Carol the Coach: Helping your Child Manage Anxiety

October 1, 2018

 

Anxiety can be a tough emotion to manage. It can leave children feeling as if something bad is going to happen to them. As a parent, it can be incredibly difficult to know how to help your child navigate through his or her emotions.

There are three primary types of anxiety.

Situational anxiety occurs when a child’s life has changed. Maybe your child is going to school for the first time or has changed classes or teachers, and this situation has left the child feeling unsure of himself. It can be very helpful to walk a child through an experience to provide him the support that he needs. When situations occur that are spontaneous; parents getting a divorce, the death of a grandparent, a friend who moves away, the best tool to utilize when a child is dealing with spontaneous change is to check in with him about his feelings and normalize them. Send your child positive messages that he will get through the change because he has lots of tools to get him through there day. You might remind your child that his skateboarding is a great way to work out his worries. Or he can read Bible verses that will remind him that he is not alone. You can tell him that he is a good friend and that you will help him to invite new kids to the house so that he can get to know them better. Parents can share how they worked through similar issues in their own life and how these situations have made them stronger.

- _EXCERPTED DATA_:
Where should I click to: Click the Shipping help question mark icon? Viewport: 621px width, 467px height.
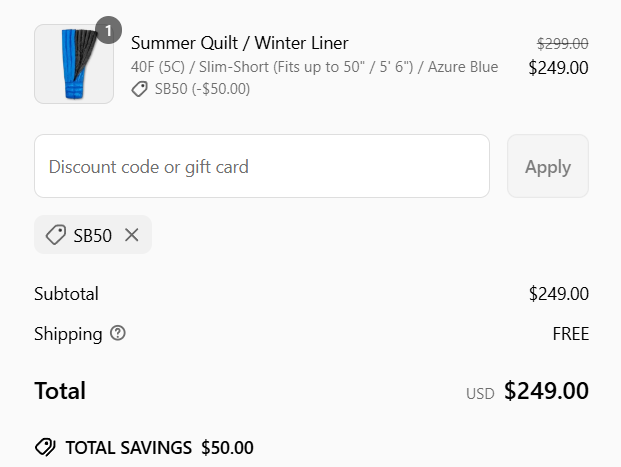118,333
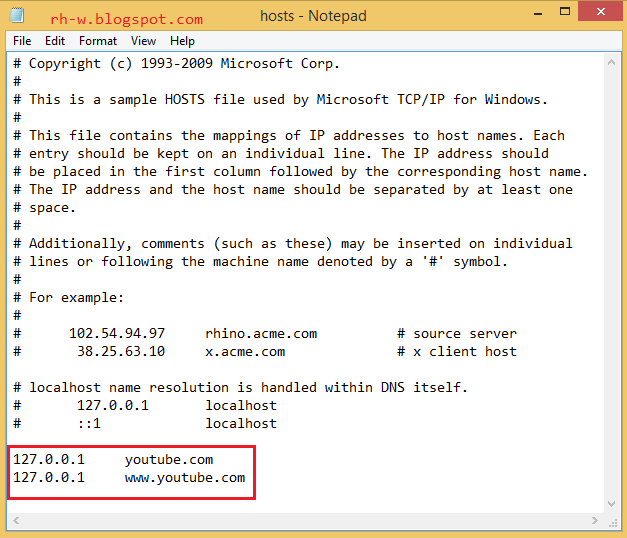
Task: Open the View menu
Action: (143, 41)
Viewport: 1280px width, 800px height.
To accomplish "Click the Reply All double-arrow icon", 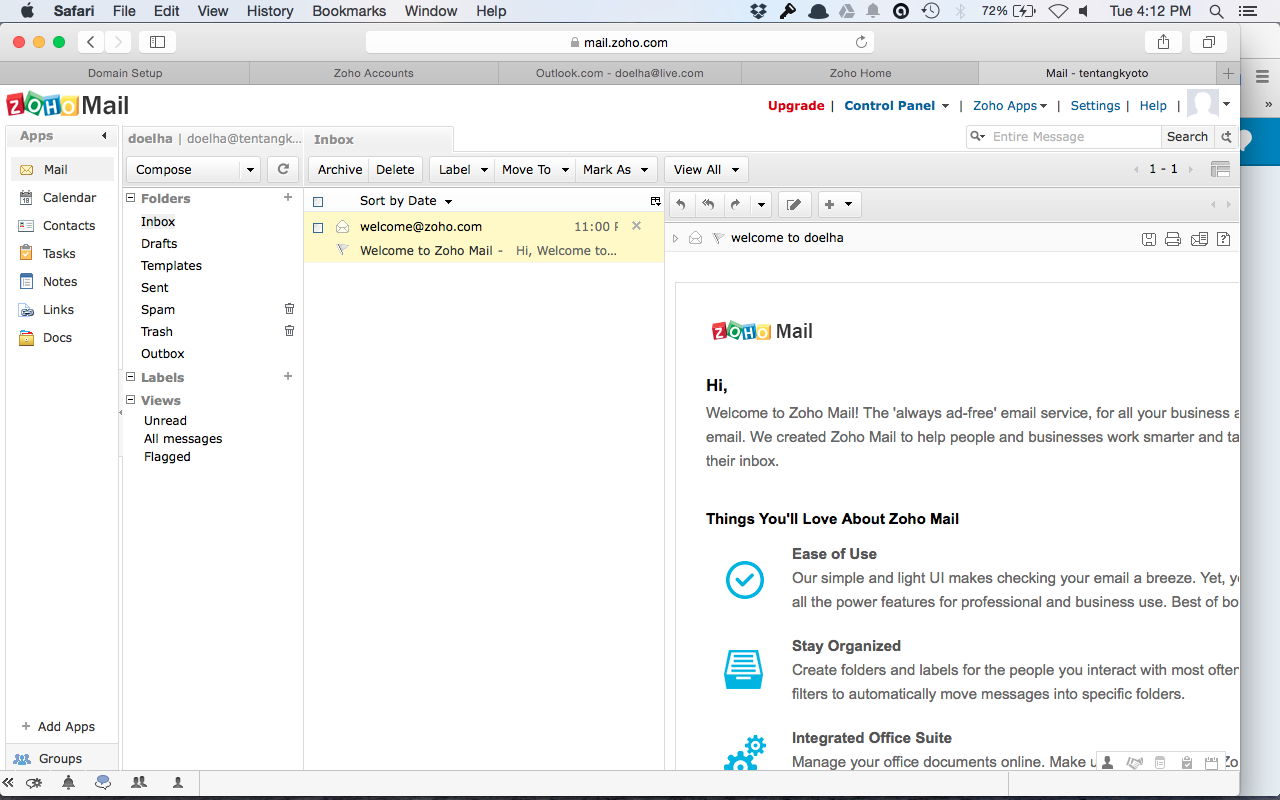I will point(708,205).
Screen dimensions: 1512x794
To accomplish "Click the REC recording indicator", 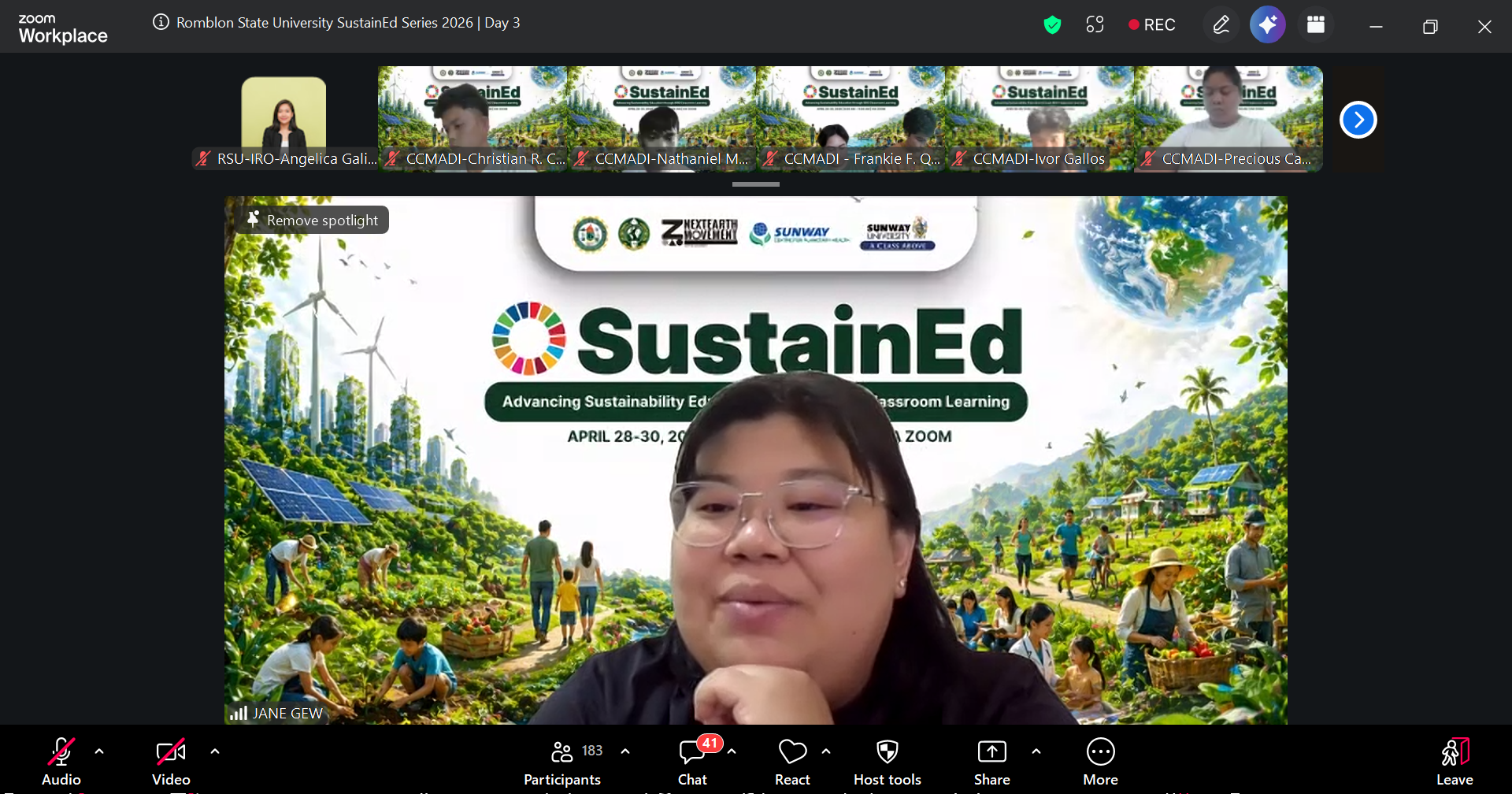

- _WHAT THIS TASK INVOLVES_:
In the article on helping a child manage anxiety, when does situational anxiety occur?

- _ANSWER SPACE_:
It occurs when a child's life has changed.